Collection entries:
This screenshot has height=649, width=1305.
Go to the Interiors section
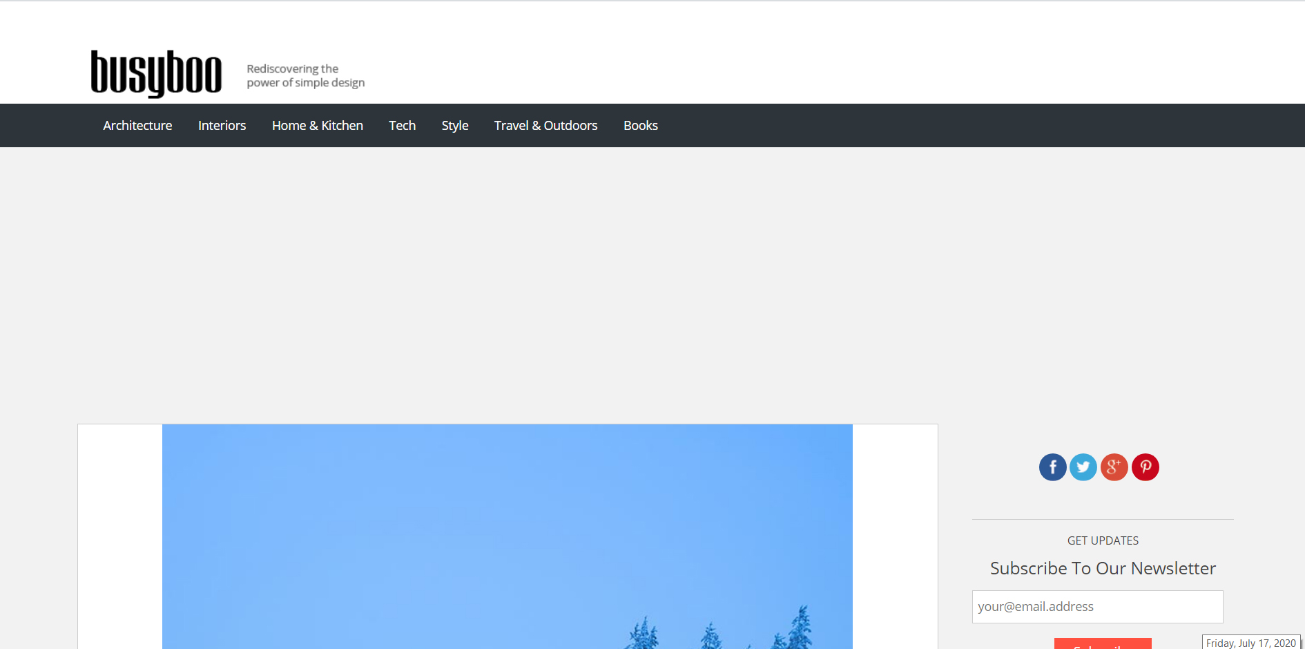(222, 126)
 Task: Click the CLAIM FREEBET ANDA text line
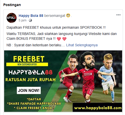34,108
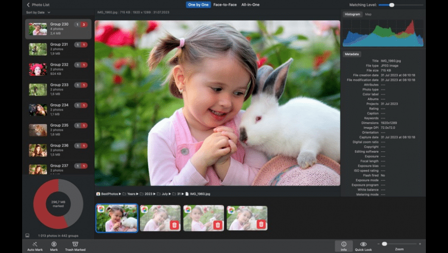The width and height of the screenshot is (448, 253).
Task: Toggle the mark on the third thumbnail
Action: pos(218,225)
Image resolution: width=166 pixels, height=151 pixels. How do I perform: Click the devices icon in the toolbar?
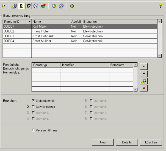coord(14,6)
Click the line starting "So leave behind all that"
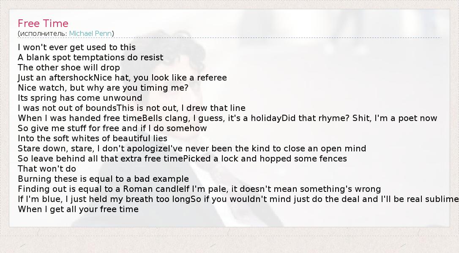The width and height of the screenshot is (459, 253). 182,159
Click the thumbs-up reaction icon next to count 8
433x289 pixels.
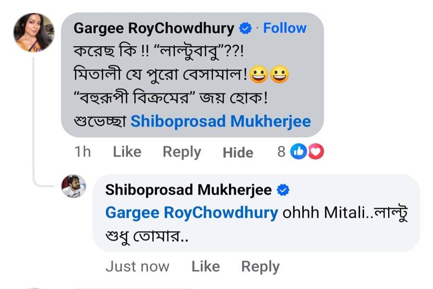tap(298, 151)
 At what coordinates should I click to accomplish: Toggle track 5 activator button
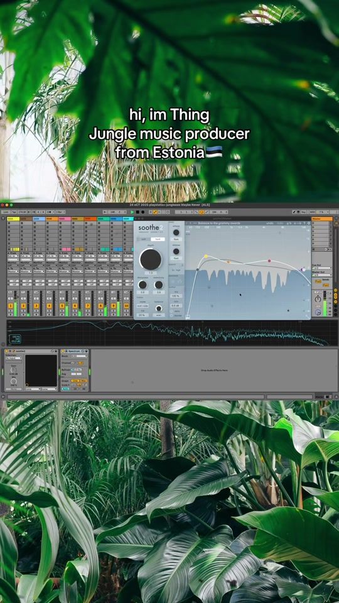click(62, 306)
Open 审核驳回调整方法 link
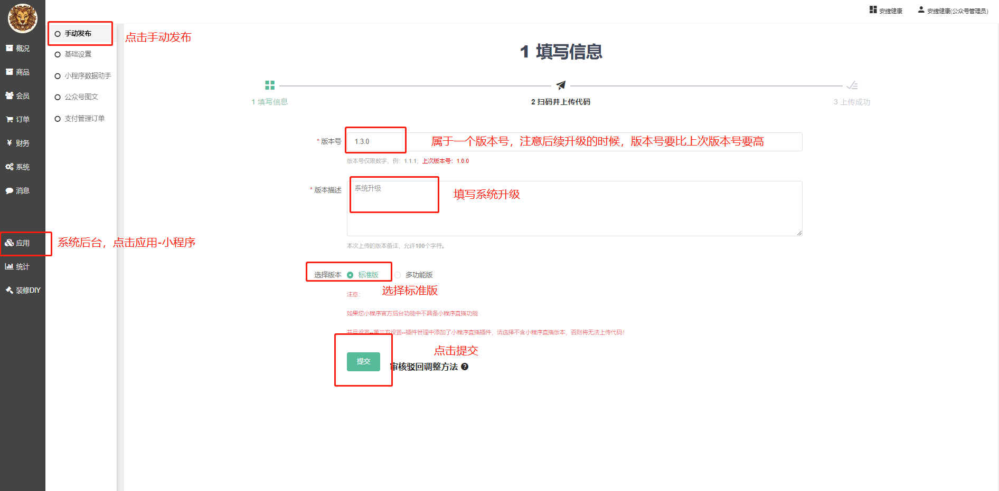 (425, 367)
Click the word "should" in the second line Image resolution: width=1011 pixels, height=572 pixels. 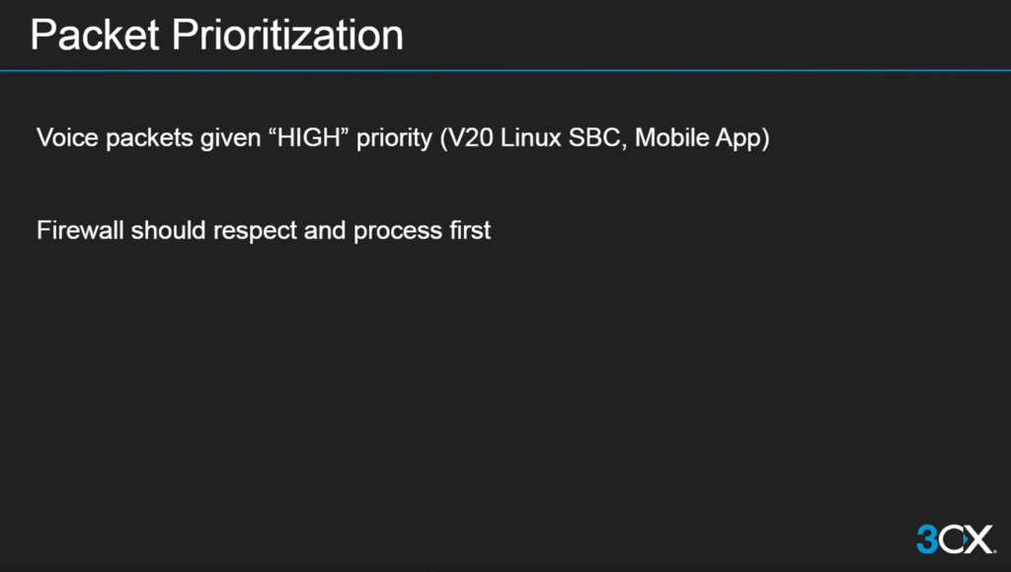[x=164, y=230]
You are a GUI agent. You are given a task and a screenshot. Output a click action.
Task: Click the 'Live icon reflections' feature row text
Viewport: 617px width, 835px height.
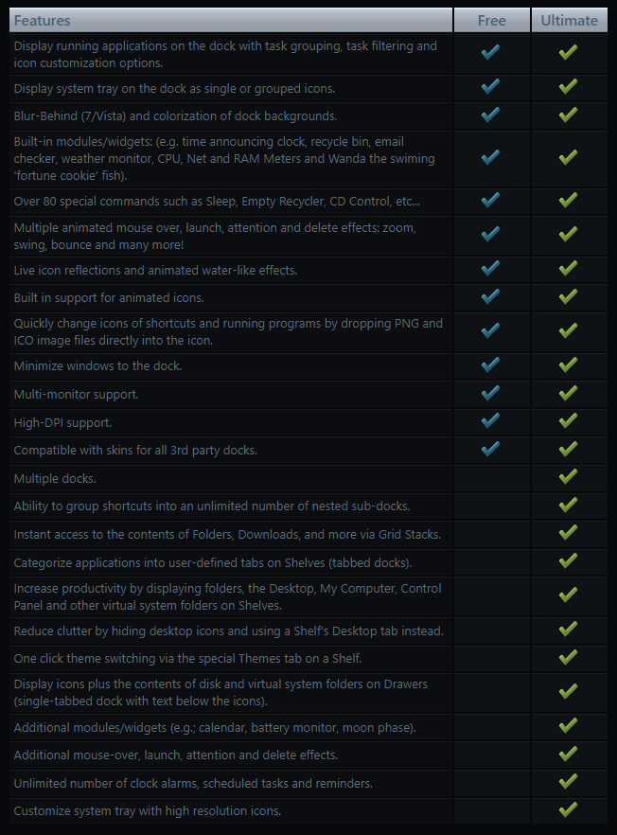(x=155, y=271)
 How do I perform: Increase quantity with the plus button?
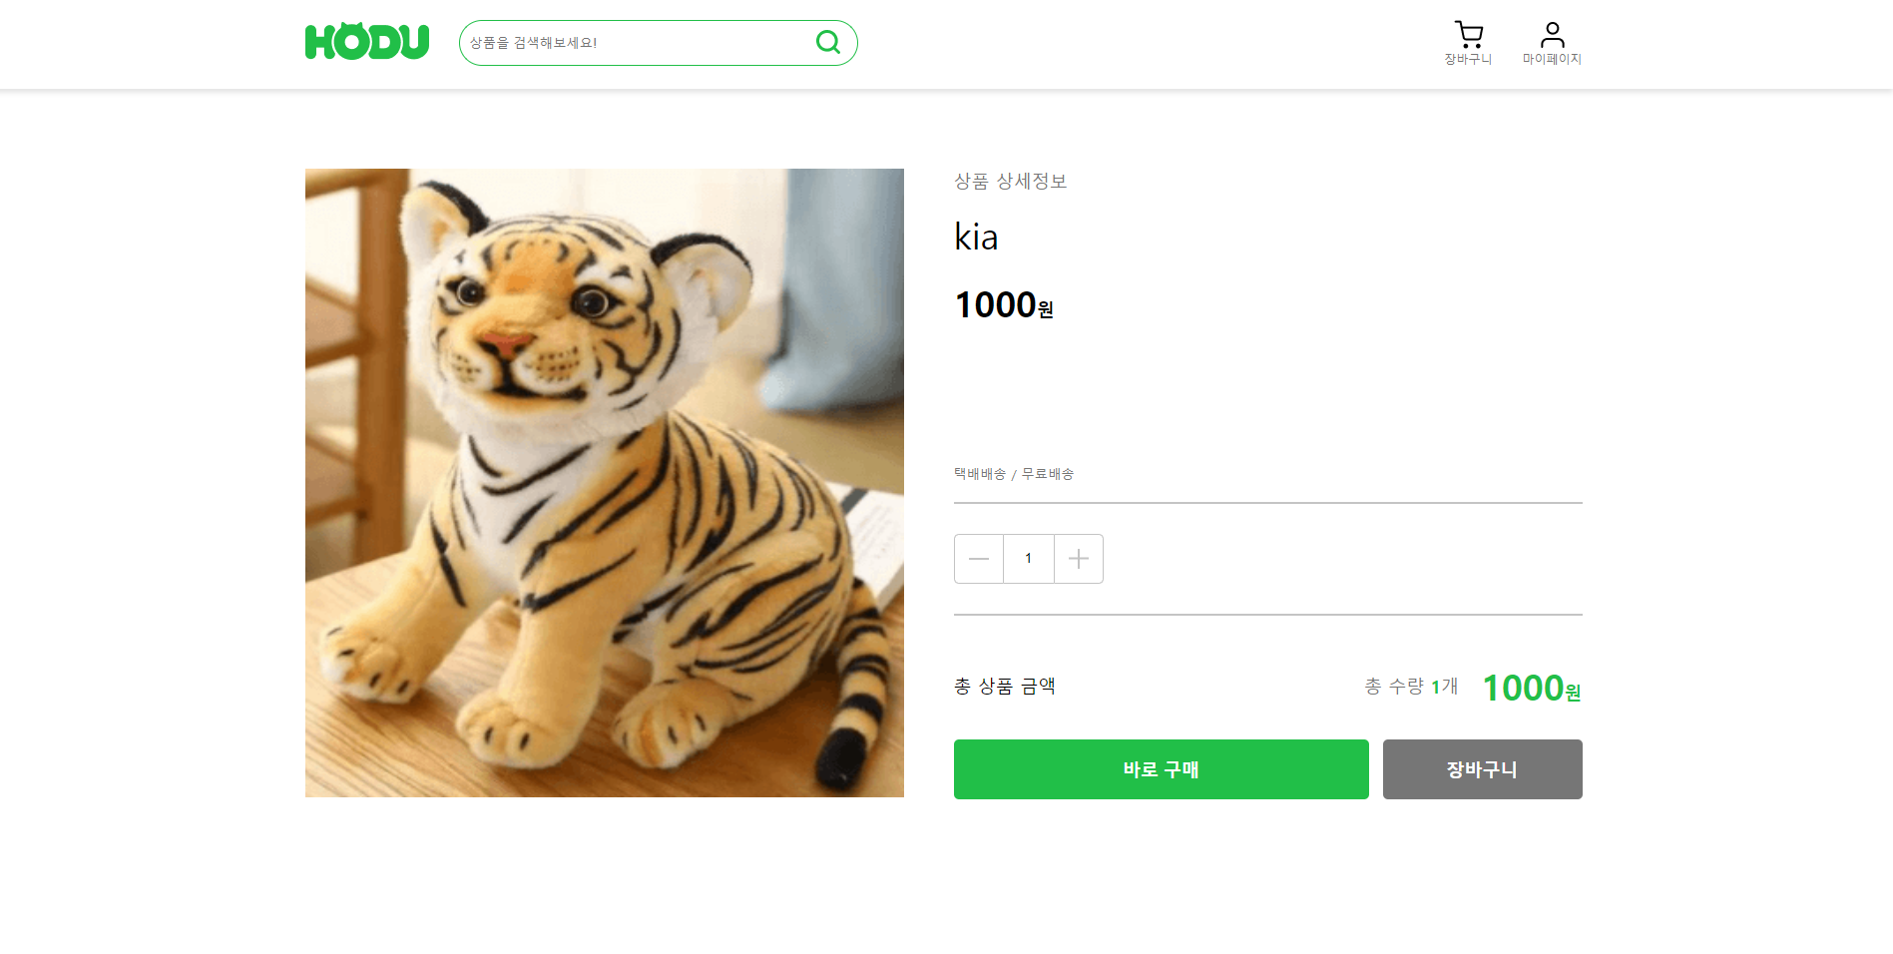point(1078,559)
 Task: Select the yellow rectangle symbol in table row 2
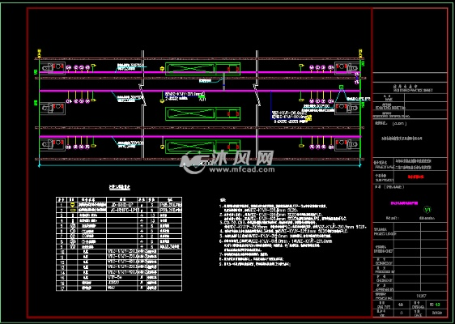pos(72,210)
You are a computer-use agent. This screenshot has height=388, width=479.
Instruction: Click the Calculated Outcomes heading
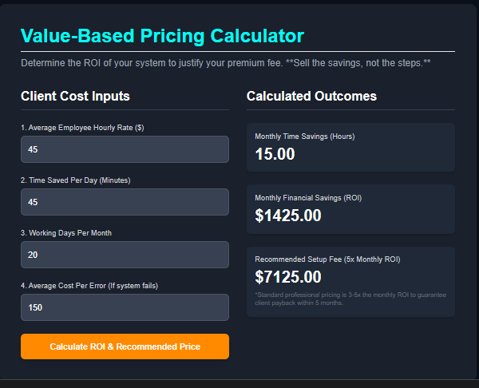click(x=311, y=97)
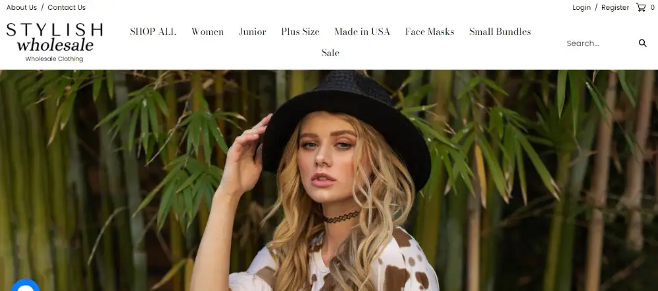Click the Stylish Wholesale logo
Image resolution: width=658 pixels, height=291 pixels.
(55, 42)
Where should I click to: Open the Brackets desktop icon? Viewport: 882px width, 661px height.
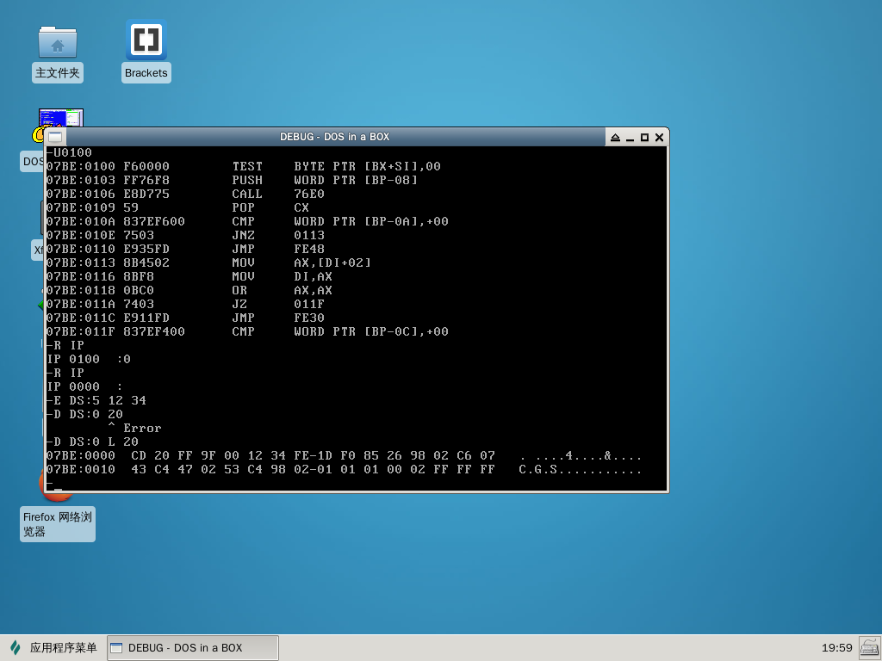click(146, 40)
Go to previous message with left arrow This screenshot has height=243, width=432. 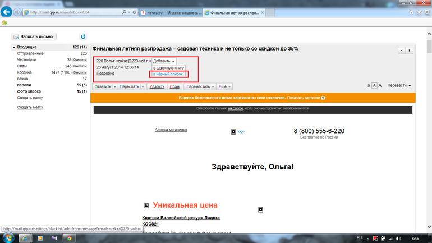pos(402,51)
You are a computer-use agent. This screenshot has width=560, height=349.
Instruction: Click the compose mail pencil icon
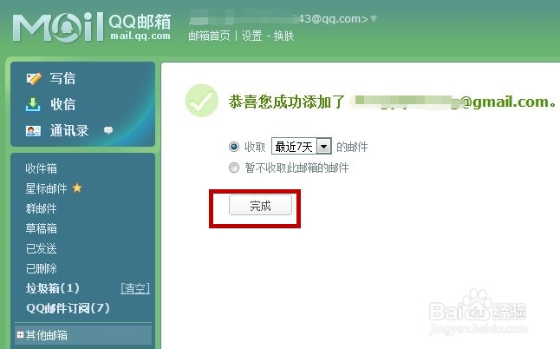tap(34, 79)
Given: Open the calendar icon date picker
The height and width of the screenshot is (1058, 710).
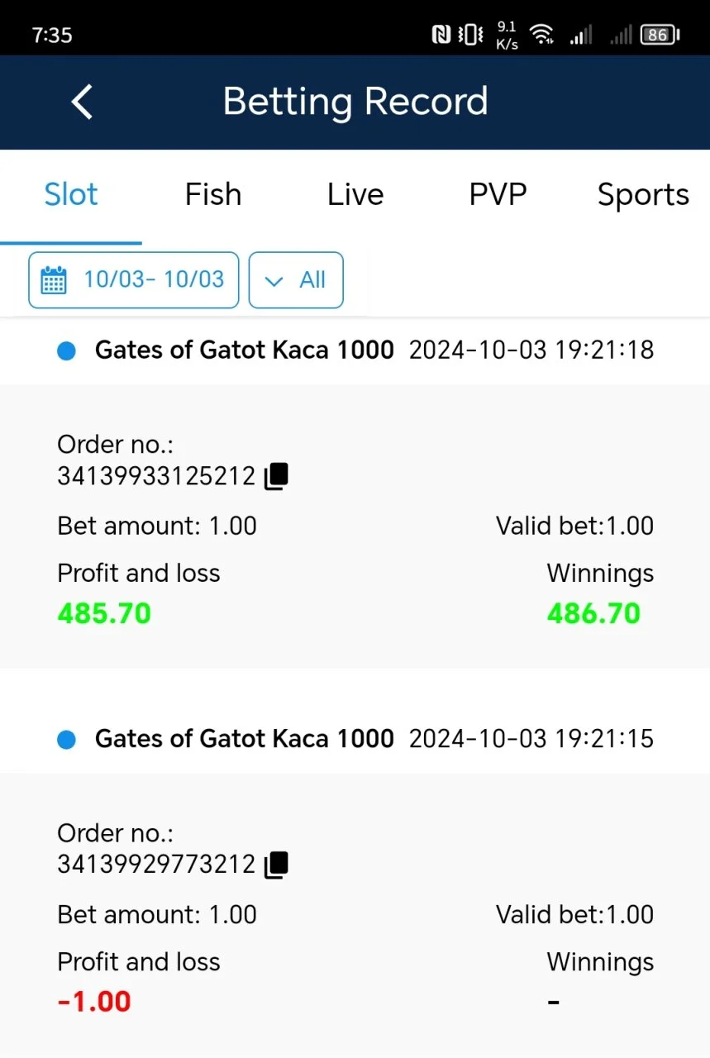Looking at the screenshot, I should pyautogui.click(x=54, y=280).

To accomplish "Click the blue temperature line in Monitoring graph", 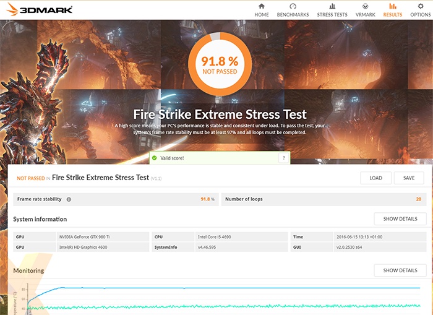I will click(186, 288).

What the task asks: The lines above that hold "computer" are the result; show every one of them.

Answer box:
You are a computer-use agent. This screenshot has height=388, width=479.
You are a computer-use agent. This screenshot has width=560, height=349.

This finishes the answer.